## [RECORDS FOR THE EXERCISE]

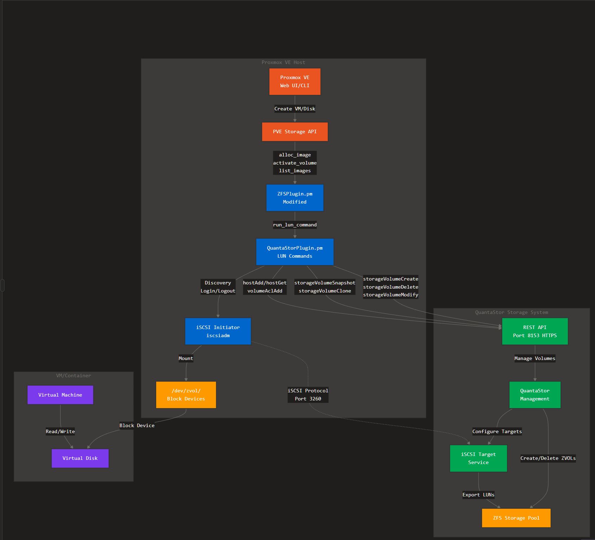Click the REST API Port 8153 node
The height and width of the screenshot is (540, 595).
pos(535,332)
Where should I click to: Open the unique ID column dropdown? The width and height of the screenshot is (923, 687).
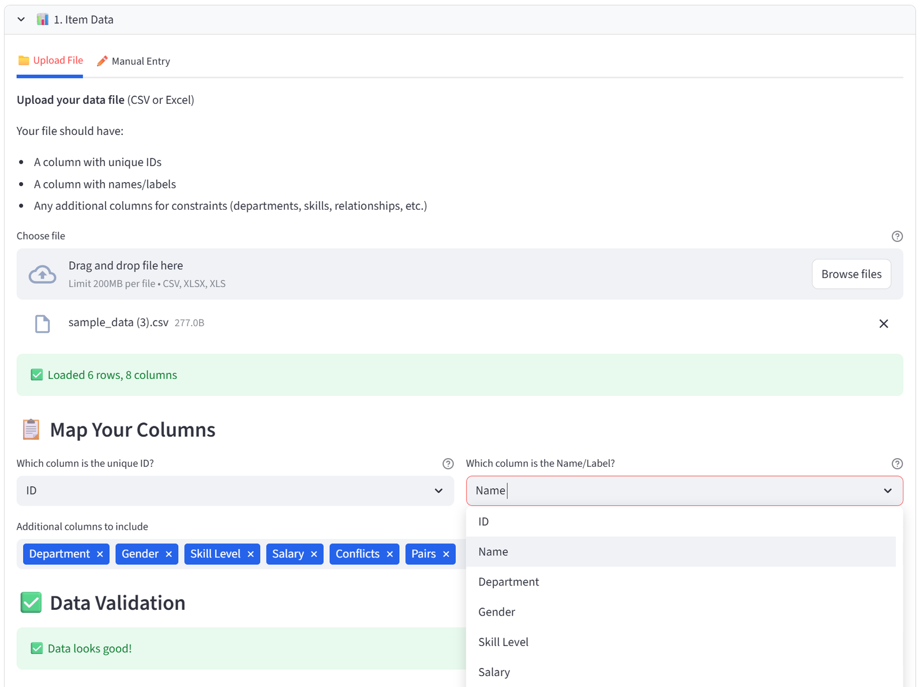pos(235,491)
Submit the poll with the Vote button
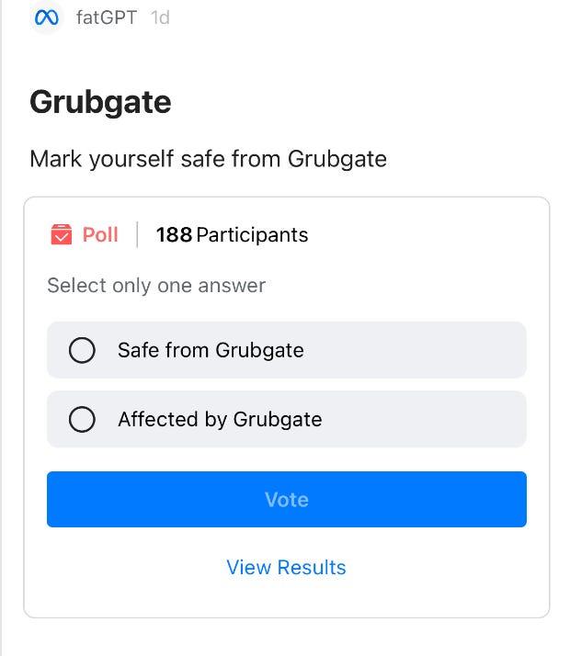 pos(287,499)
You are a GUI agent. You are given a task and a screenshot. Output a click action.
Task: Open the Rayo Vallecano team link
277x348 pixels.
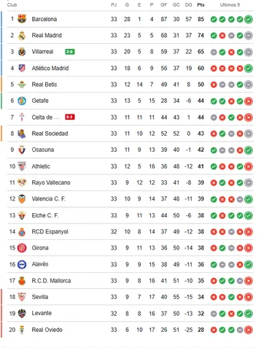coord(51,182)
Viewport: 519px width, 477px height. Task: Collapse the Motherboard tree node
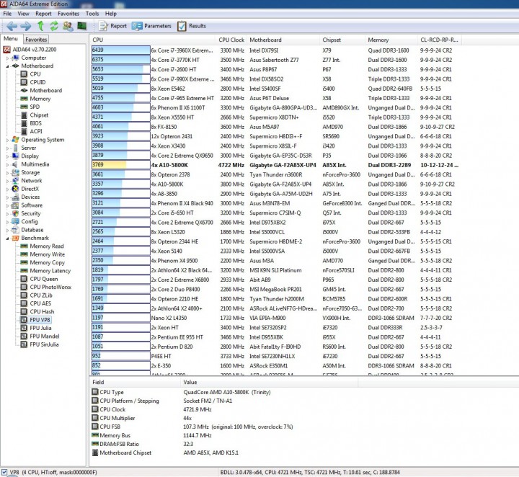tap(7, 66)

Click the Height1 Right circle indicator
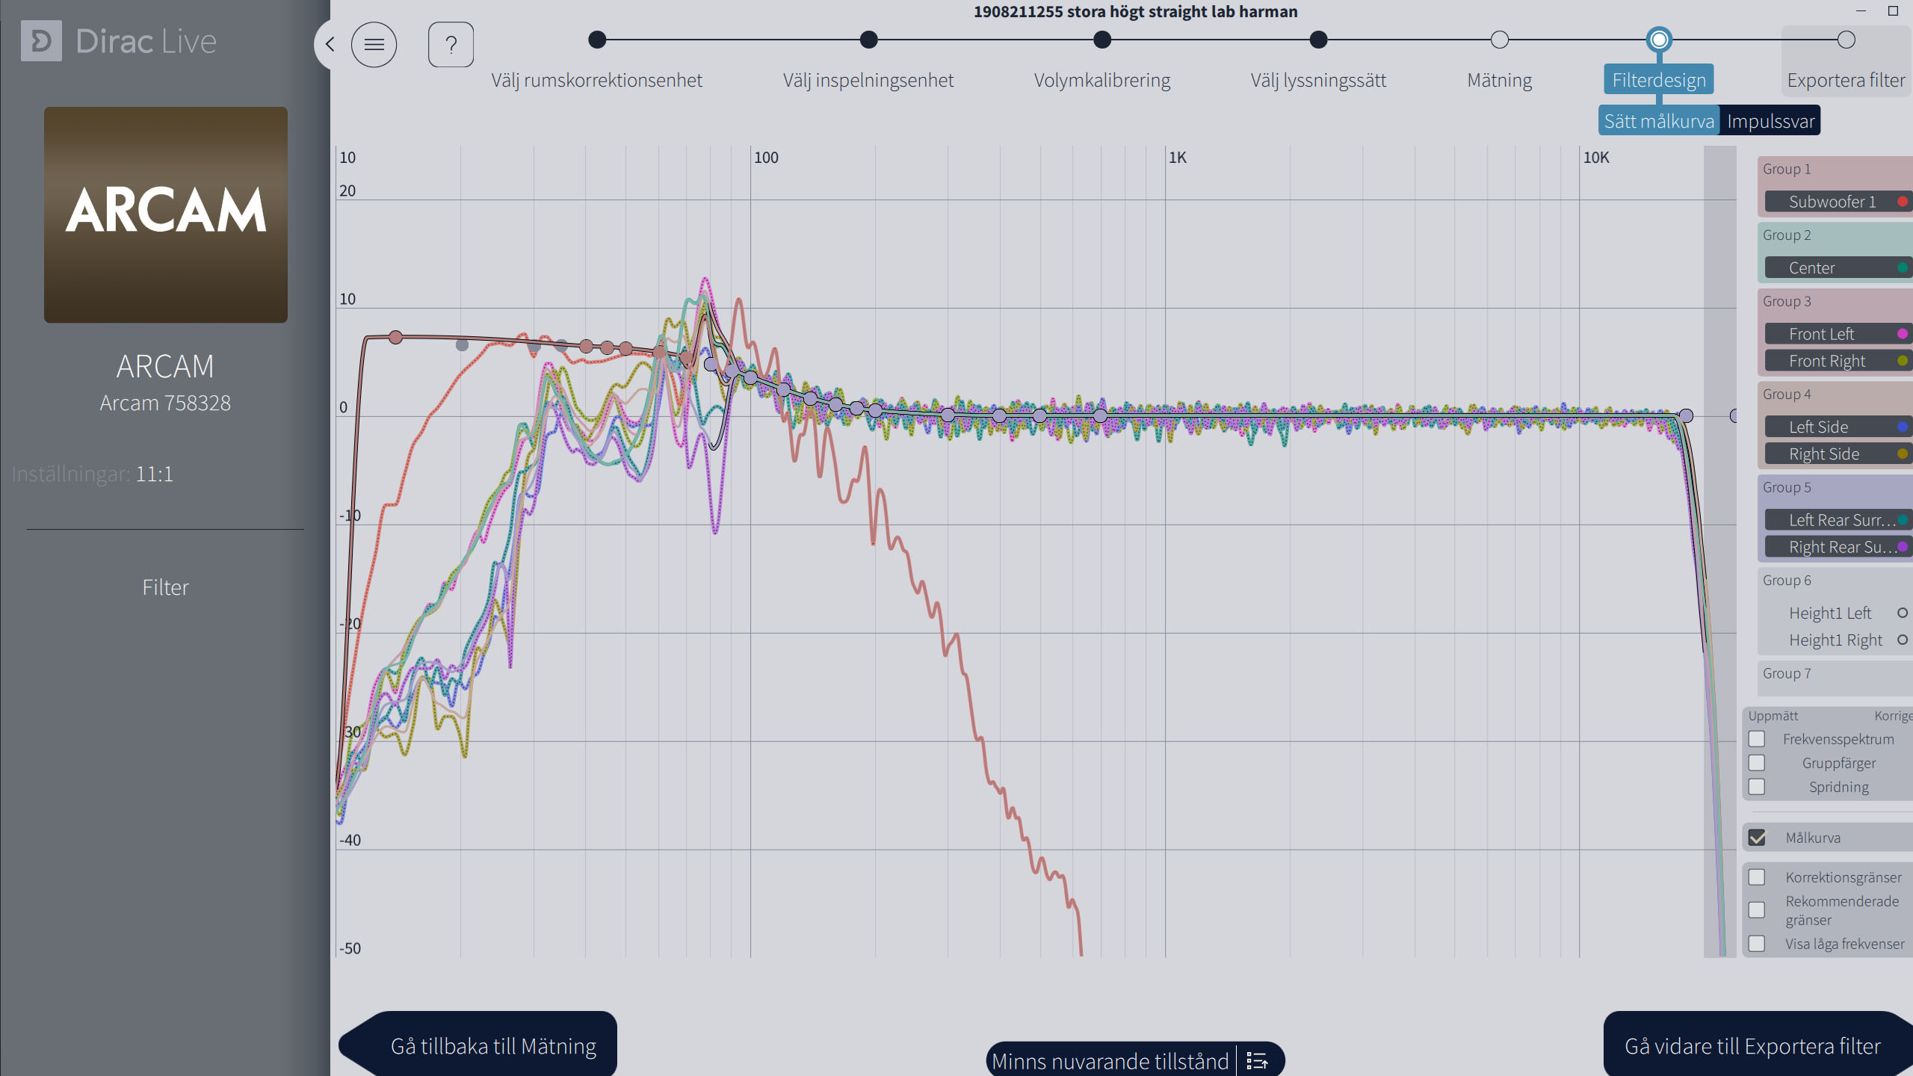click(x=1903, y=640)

==

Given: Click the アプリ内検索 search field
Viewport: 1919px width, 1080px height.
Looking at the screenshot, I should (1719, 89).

## [PROBLEM DETAILS]
Switch "screenshot" to "screen capture" in the listing lines, starting with the line with "Where should I" and going on through the line with "click(x=1903, y=640)". Give back only those lines, with nothing else changed and the pictures left out.

## [TASK SOLUTION]
Where should I click to: Open the unique ID column dropdown? The width and height of the screen capture is (923, 687).
pos(235,491)
Submit the poll with the Vote button
 pos(287,499)
You are a GUI agent. You are given a task and a screen capture. Output a click action.
Task: Open the Rayo Vallecano team link
277x348 pixels.
coord(51,182)
Viewport: 519px width, 477px height. Task: Collapse the Motherboard tree node
tap(7, 66)

Click the Height1 Right circle indicator
click(x=1903, y=640)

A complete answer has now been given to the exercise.